While the mini-Popsicle-stick kites can take an hour or more to make, according to FamilyEducation.com, when your preschooler is finished, he’ll have a kite that he can actually fly. By gluing four overlapping Popsicle sticks together to create a diamond shape, the frame of the kite is made. The frame can then be used as a template to design the paper kite. Tissue paper is the best paper to use since it is lightweight. Once the tissue paper is cut to fit the frame, have your preschooler glue it to the Popsicle sticks and add embellishments like stickers and glitter. When a piece of ribbon or yarn is stapled to the bottom of the kite, it’s ready for your preschooler to fly.

Pencil Box

With a kid-sized shoebox, your preschooler can create a pencil box that can hold her basic school supplies inside. Allow your preschooler to paint the box any color she’d like with non-toxic paint. Using stickers, glitter and foam cutouts, your preschooler can decorate her box. She’ll need your assistance to poke holes in the top of the box lid once her box is decorated. These holes will hold her crayons, markers or pencils. When the box is completely dry, it is ready for your preschooler to use.

Binoculars

In addition to the fun your preschooler will have when making a pair of her own binoculars, once they are made, they can be used as a toy that promotes imaginary play.

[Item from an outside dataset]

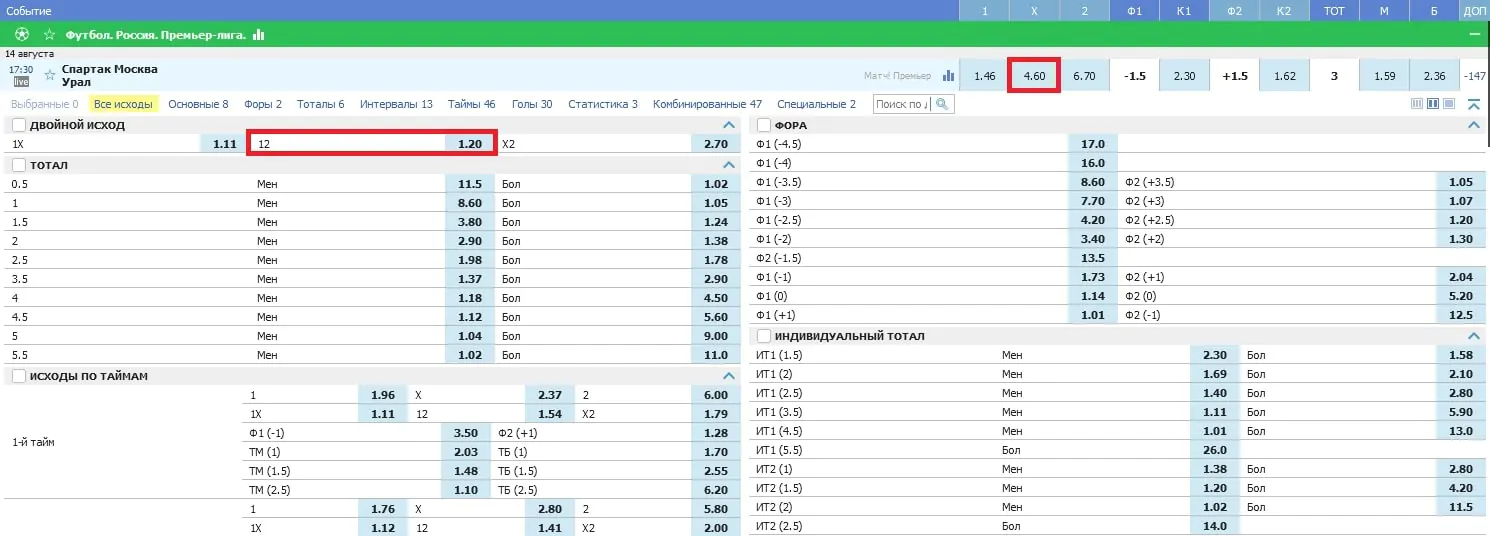1490x536 pixels.
Task: Check the ТОТАЛ block checkbox
Action: (19, 165)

To make binoculars, provide your preschooler with non-toxic paint, stickers and other embellishments to decorate two cardboard toilet-paper-roll tubes. Once the tubes are dry, use clear packing tape to affix them together lengthwise, one next to the other. You’ll need to help your preschooler by punching a hole in the outside end of each tube. A piece of yarn can be strung through each hole and knotted at the end to create the binocular strap. As an alternative, staple the yarn to the tube if a hole-punch is not available.